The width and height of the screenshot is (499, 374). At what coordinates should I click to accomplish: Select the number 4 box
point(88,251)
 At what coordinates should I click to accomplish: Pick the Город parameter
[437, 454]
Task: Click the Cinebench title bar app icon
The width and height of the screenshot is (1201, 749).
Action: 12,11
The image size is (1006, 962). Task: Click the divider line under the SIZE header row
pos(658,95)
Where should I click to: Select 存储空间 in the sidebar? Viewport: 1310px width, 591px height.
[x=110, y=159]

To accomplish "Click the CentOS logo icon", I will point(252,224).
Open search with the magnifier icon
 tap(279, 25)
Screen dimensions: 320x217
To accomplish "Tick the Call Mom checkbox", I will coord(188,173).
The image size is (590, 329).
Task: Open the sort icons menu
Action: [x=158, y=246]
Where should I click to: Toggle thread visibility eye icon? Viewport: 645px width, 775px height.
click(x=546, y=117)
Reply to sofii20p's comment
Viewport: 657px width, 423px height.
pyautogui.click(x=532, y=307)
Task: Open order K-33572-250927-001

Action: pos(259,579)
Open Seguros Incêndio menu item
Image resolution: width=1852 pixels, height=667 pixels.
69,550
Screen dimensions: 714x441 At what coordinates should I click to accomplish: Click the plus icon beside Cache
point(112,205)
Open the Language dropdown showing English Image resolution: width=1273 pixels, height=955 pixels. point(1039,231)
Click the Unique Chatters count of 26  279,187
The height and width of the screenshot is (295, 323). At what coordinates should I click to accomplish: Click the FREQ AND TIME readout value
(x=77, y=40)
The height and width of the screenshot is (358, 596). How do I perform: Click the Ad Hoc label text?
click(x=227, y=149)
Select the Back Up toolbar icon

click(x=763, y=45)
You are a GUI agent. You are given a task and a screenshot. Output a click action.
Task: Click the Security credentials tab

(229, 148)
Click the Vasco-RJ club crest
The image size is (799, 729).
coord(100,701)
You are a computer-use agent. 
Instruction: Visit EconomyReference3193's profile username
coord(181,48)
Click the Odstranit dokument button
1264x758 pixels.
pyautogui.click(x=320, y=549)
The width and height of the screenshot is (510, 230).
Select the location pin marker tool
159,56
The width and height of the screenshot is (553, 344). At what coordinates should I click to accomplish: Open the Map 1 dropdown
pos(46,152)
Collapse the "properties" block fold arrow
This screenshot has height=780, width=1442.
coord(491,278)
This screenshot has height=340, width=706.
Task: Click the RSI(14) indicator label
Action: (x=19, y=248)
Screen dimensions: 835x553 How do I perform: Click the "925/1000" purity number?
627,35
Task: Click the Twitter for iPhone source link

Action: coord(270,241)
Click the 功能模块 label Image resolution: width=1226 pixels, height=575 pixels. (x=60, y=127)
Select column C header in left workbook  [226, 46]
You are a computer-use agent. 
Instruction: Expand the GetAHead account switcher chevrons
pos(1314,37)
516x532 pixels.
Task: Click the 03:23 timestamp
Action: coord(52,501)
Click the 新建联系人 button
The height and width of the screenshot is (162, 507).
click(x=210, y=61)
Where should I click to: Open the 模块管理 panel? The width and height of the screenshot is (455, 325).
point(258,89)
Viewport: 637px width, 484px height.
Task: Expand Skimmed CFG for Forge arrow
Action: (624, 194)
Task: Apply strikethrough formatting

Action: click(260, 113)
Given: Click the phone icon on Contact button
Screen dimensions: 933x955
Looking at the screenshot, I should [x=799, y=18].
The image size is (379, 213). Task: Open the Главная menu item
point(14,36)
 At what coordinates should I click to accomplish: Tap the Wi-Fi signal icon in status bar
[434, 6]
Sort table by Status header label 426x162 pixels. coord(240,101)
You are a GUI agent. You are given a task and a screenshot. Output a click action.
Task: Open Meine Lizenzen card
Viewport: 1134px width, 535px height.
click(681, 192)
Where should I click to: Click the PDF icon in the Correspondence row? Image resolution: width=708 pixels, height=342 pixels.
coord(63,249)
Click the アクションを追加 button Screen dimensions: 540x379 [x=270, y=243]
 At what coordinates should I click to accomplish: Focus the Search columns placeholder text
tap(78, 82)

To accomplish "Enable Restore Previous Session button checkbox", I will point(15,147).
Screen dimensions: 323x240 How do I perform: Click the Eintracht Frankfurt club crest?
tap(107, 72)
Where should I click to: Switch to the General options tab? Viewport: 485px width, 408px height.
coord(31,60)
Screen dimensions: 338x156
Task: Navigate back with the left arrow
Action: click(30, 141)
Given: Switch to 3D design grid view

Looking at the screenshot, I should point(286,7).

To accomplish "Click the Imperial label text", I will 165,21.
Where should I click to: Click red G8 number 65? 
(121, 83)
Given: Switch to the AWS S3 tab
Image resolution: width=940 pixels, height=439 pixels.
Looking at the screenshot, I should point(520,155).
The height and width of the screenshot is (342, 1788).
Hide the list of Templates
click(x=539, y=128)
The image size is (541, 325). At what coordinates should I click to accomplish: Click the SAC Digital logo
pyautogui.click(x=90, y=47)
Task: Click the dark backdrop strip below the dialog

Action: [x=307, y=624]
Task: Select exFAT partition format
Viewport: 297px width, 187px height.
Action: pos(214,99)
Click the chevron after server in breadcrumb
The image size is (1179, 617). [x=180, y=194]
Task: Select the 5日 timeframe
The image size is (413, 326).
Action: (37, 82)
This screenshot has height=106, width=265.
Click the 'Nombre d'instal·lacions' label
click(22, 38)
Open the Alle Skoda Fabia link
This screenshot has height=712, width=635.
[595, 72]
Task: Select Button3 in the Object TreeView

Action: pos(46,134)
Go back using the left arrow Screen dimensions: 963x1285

----

Give back the full listing exactly as it stands above.

The width and height of the screenshot is (499, 374). At what coordinates should I click to accomplish: Select the number 4 box
point(88,251)
 At what coordinates should I click to accomplish: Pick the Город parameter
[437, 454]
Task: Click the Cinebench title bar app icon
The width and height of the screenshot is (1201, 749).
Action: 12,11
The image size is (1006, 962). Task: Click the divider line under the SIZE header row
pos(658,95)
Where should I click to: Select 存储空间 in the sidebar? Viewport: 1310px width, 591px height.
[x=110, y=159]

To accomplish "Click the CentOS logo icon", I will point(252,224).
Open search with the magnifier icon
 tap(279, 25)
Screen dimensions: 320x217
To accomplish "Tick the Call Mom checkbox", I will coord(188,173).
The image size is (590, 329).
Task: Open the sort icons menu
Action: [x=158, y=246]
Where should I click to: Toggle thread visibility eye icon? Viewport: 645px width, 775px height.
click(x=546, y=117)
Reply to sofii20p's comment
Viewport: 657px width, 423px height.
pyautogui.click(x=532, y=307)
Task: Open order K-33572-250927-001

Action: pos(259,579)
Open Seguros Incêndio menu item
Image resolution: width=1852 pixels, height=667 pixels.
69,550
Screen dimensions: 714x441 At what coordinates should I click to accomplish: Click the plus icon beside Cache
point(112,205)
Open the Language dropdown showing English Image resolution: width=1273 pixels, height=955 pixels. point(1039,231)
Click the Unique Chatters count of 26  279,187
The height and width of the screenshot is (295, 323). At what coordinates should I click to accomplish: Click the FREQ AND TIME readout value
(x=77, y=40)
The height and width of the screenshot is (358, 596). How do I perform: Click the Ad Hoc label text?
click(x=227, y=149)
Select the Back Up toolbar icon

click(x=763, y=45)
You are a GUI agent. You are given a task and a screenshot. Output a click action.
Task: Click the Security credentials tab

(229, 148)
Click the Vasco-RJ club crest
The image size is (799, 729).
coord(100,701)
You are a computer-use agent. 
Instruction: Visit EconomyReference3193's profile username
coord(181,48)
Click the Odstranit dokument button
1264x758 pixels.
pyautogui.click(x=320, y=549)
The width and height of the screenshot is (510, 230).
Select the location pin marker tool
159,56
The width and height of the screenshot is (553, 344). At what coordinates should I click to accomplish: Open the Map 1 dropdown
pos(46,152)
Collapse the "properties" block fold arrow
This screenshot has height=780, width=1442.
coord(491,278)
This screenshot has height=340, width=706.
Task: Click the RSI(14) indicator label
Action: (x=19, y=248)
Screen dimensions: 835x553 How do I perform: Click the "925/1000" purity number?
627,35
Task: Click the Twitter for iPhone source link

Action: coord(270,241)
Click the 功能模块 label Image resolution: width=1226 pixels, height=575 pixels. (x=60, y=127)
Select column C header in left workbook  [226, 46]
You are a computer-use agent. 
Instruction: Expand the GetAHead account switcher chevrons
pos(1314,37)
516x532 pixels.
Task: Click the 03:23 timestamp
Action: coord(52,501)
Click the 新建联系人 button
The height and width of the screenshot is (162, 507).
click(x=210, y=61)
Where should I click to: Open the 模块管理 panel? The width and height of the screenshot is (455, 325).
point(258,89)
Viewport: 637px width, 484px height.
Task: Expand Skimmed CFG for Forge arrow
Action: (624, 194)
Task: Apply strikethrough formatting

Action: click(260, 113)
Given: Click the phone icon on Contact button
Screen dimensions: 933x955
Looking at the screenshot, I should [x=799, y=18].
The image size is (379, 213). Task: Open the Главная menu item
point(14,36)
 At what coordinates should I click to accomplish: Tap the Wi-Fi signal icon in status bar
[434, 6]
Sort table by Status header label 426x162 pixels. coord(240,101)
You are a GUI agent. You are given a task and a screenshot. Output a click action.
Task: Open Meine Lizenzen card
Viewport: 1134px width, 535px height.
click(681, 192)
Where should I click to: Click the PDF icon in the Correspondence row? Image resolution: width=708 pixels, height=342 pixels.
coord(63,249)
Click the アクションを追加 button Screen dimensions: 540x379 [x=270, y=243]
 At what coordinates should I click to accomplish: Focus the Search columns placeholder text
tap(78, 82)

To accomplish "Enable Restore Previous Session button checkbox", I will point(15,147).
Screen dimensions: 323x240 How do I perform: Click the Eintracht Frankfurt club crest?
tap(107, 72)
Where should I click to: Switch to the General options tab? Viewport: 485px width, 408px height.
coord(31,60)
Screen dimensions: 338x156
Task: Navigate back with the left arrow
Action: click(30, 141)
Given: Switch to 3D design grid view

Looking at the screenshot, I should point(286,7).

To accomplish "Click the Imperial label text", I will 165,21.
Where should I click to: Click red G8 number 65? 
(121, 83)
Given: Switch to the AWS S3 tab
Image resolution: width=940 pixels, height=439 pixels.
Looking at the screenshot, I should point(520,155).
The height and width of the screenshot is (342, 1788).
Hide the list of Templates
click(x=539, y=128)
The image size is (541, 325). At what coordinates should I click to accomplish: Click the SAC Digital logo
pyautogui.click(x=90, y=47)
Task: Click the dark backdrop strip below the dialog

Action: [x=307, y=624]
Task: Select exFAT partition format
Viewport: 297px width, 187px height.
Action: pos(214,99)
Click the chevron after server in breadcrumb
The image size is (1179, 617). [x=180, y=194]
Task: Select the 5日 timeframe
The image size is (413, 326).
Action: (37, 82)
This screenshot has height=106, width=265.
Click the 'Nombre d'instal·lacions' label
click(22, 38)
Open the Alle Skoda Fabia link
This screenshot has height=712, width=635.
[595, 72]
Task: Select Button3 in the Object TreeView

Action: pos(46,134)
Go back using the left arrow Screen dimensions: 963x1285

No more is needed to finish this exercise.